◆ **LISTED ENTRIES**

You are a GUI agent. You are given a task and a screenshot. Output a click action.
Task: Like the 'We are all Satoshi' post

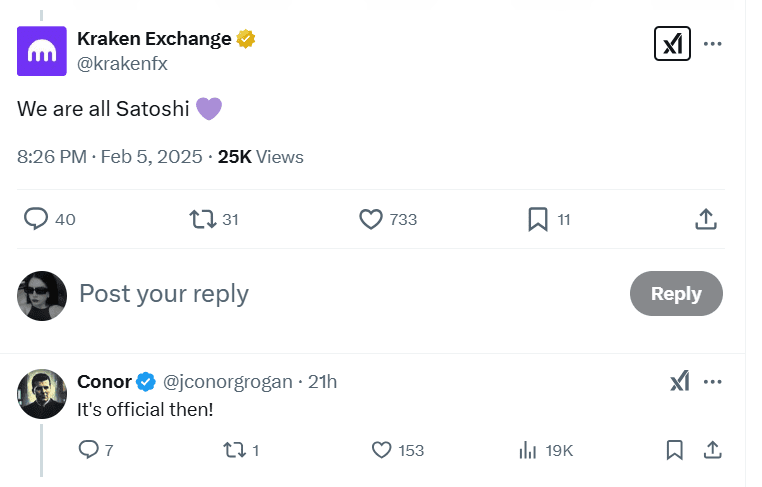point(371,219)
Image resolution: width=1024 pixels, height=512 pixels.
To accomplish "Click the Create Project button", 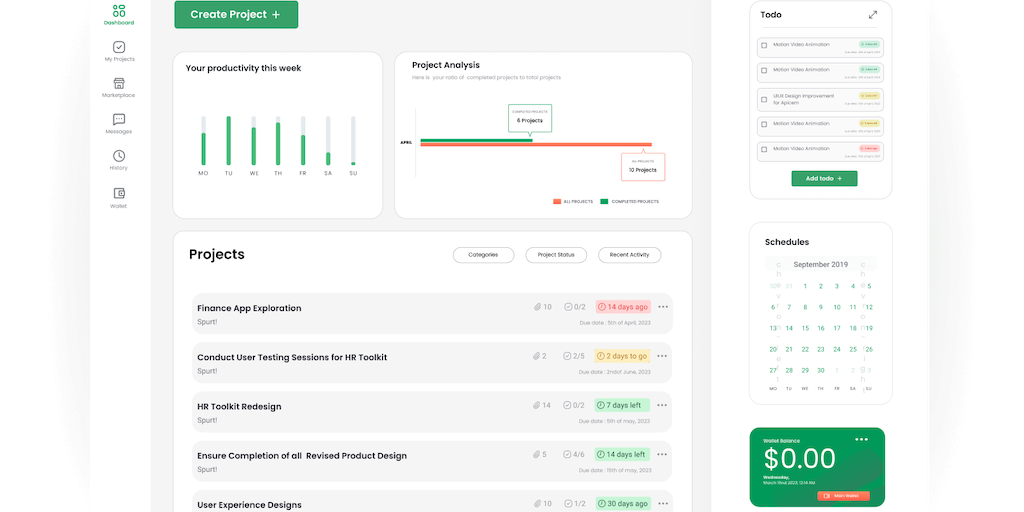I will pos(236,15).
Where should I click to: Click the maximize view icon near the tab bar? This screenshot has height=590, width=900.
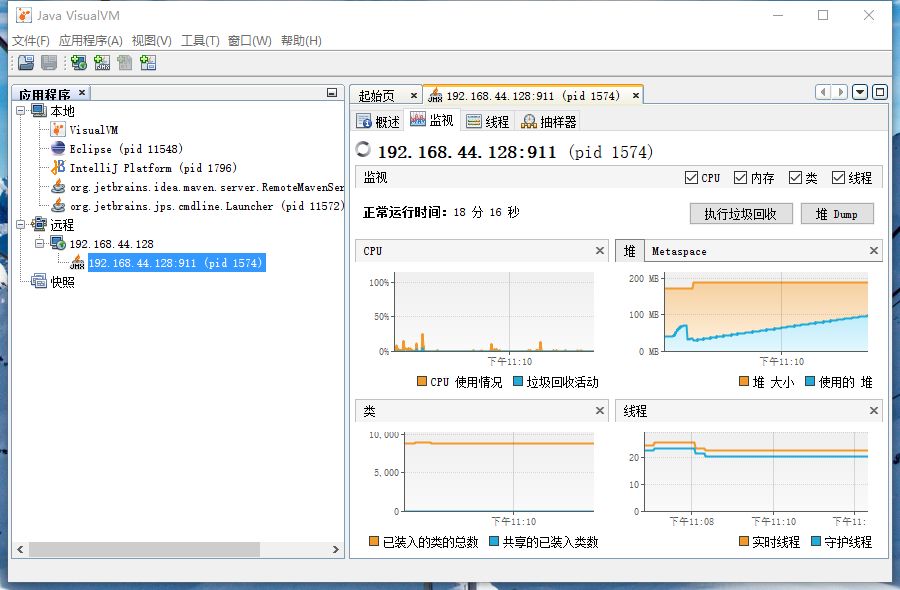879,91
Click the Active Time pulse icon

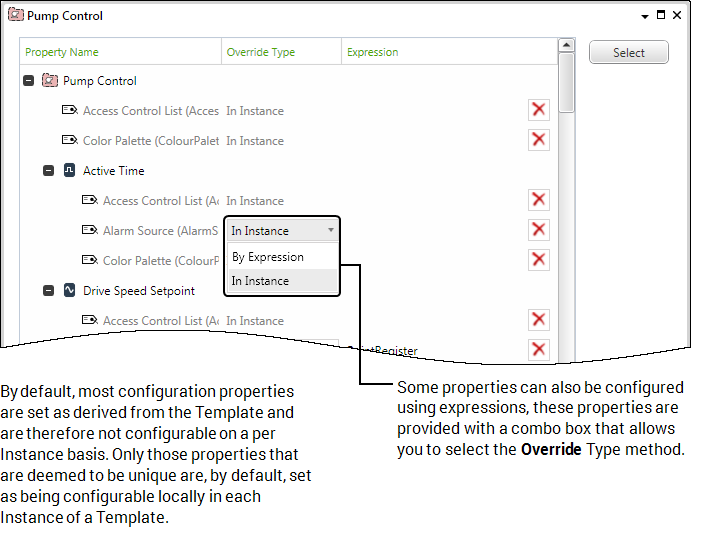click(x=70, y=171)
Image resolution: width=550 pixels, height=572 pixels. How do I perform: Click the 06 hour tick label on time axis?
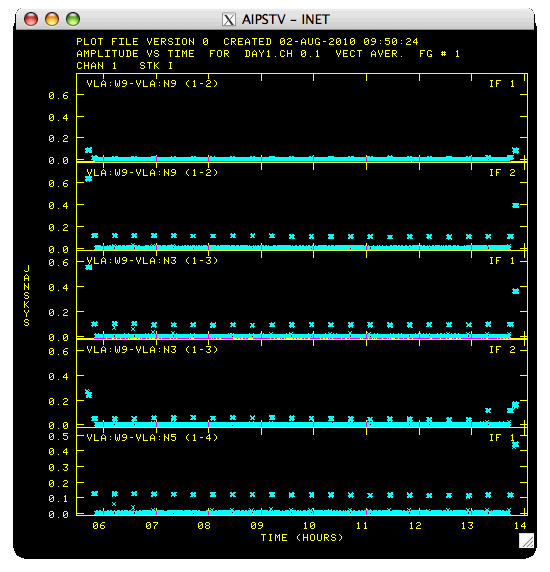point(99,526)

◆ **WHAT TO PRODUCE**
Copy exactly the lines that run from the line containing "Image resolution: width=550" to the end of the data, keeping both end lines and dropping every picture.

◆ **EXERCISE SOLUTION**
Image resolution: width=550 pixels, height=572 pixels. How do I perform: Click the 06 hour tick label on time axis?
point(99,526)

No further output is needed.